CEO Jan van de Winkel, looks back on the first six months of 2013 with extreme joy, as the year has so far offered nothing but positive news for his company. But in spite of strong data earlier in the year and a significant top line growth in both Q1 and Q2, the year could easily become even better.
“We have been in talks with the FDA, which means that we have laid out a more aggressive development plan for daratumumab in collaboration with Janssen. Consequently, there is still room for further improvement throughout the year, which is great. We always offer a realistic guidance, but when there's progress it's quite alright to offer a new guidance. As long as I surprise analysts and other stakeholders in a positive way, I'm satisfied,” Jan van de Winkel tells Medwatch in an interview following the announcement of the company’s H1 report last week.
A report that on a whole only gives the CEO cause for optimism, and which he caracterizes in a word as “strong”.
As a rule, Genmab does not guide for potential milestone payments, but there are strong indications that the partnership with Janssen could yield more millions in the near future.
“There is definitely potential for another positive adjustment during the year. If we accelerate the development of daratumumab there is also the opportunity for another milestone payment, and that would almost automatically lead to a new adjustment,” is the unambiguous message from the CEO.
Best deal in years
Unlike the partnership with UK pharma giant, GlaxoSmithKline, Janssen takes care of all expenses related to the development of daratumumab, an antibody treatment against multiple myeloma.

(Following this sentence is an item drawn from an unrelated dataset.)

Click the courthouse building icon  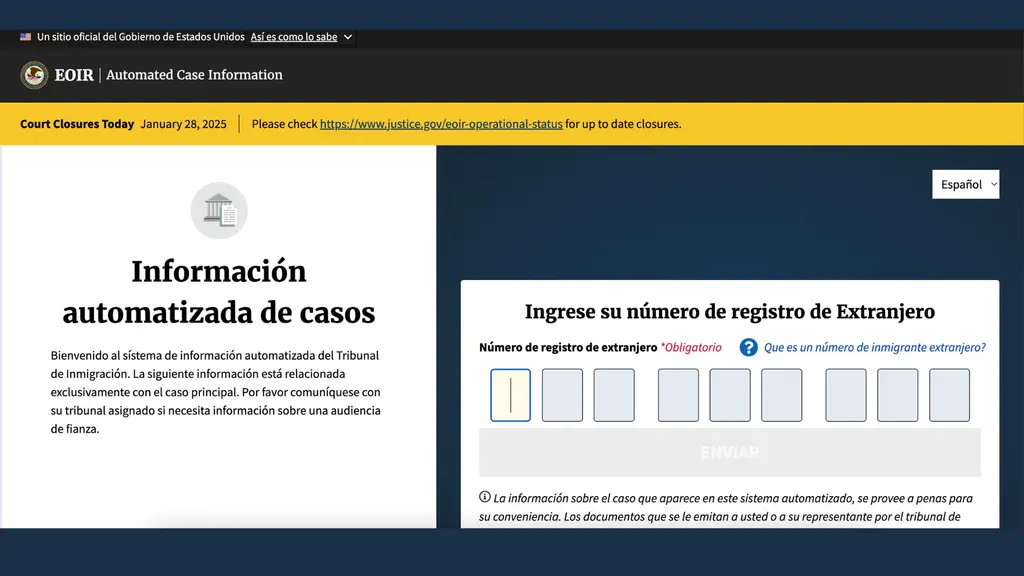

He has previously told Medwatch that the deal is the best one made in the entire industry in recent years.
At the moment, Janssen and Genmab are the only ones who know exactly how good it is. Genmab would like to disclose the details of the agreement, which includes double-digit royalties for the Danish company, but for the time being Janssen does not wish to do so in respect of other potential partners. It has been estimated that the royalties are somewhere between from 15 and 18 % of future sales, should the drug candidate hit the market.
A fly in the ointment
Although the financial report looks positive across all parameters, there is nevertheless one thing that could have been even better. But the top chief has to think long and hard to come up with something that could be improved at this stage.
“It’s difficult to find anything bad to say. As CEO, I obviously always want things to move faster. Things take longer than you want them to, but that’s normal when you’re in the business of developing drugs,” Jan van de Winkel says.
Sales of Arzerra on the US market are not growing so fast?
“Arzerra sales are improving in the US, and sales figures from Q2 2013 are the best ever, so we are still improving and that’s important. But you are right, it does move slowly forward. But bear in mind that Arzerra sales come from a very, very narrow indication where you only treat the most severely ill patients.”
In the next 12 months the partners will disclose four new sets of data, and the expectation is still that Arzerra will eventually be approved for wider use, which would undoubtedly boost sales significantly.
“In coming years, sales of Arzerra alone can make Genmab a sustainable, profitable company. So of course I would like sales to grow faster, but once again you should remember that the indication is very, very narrow.”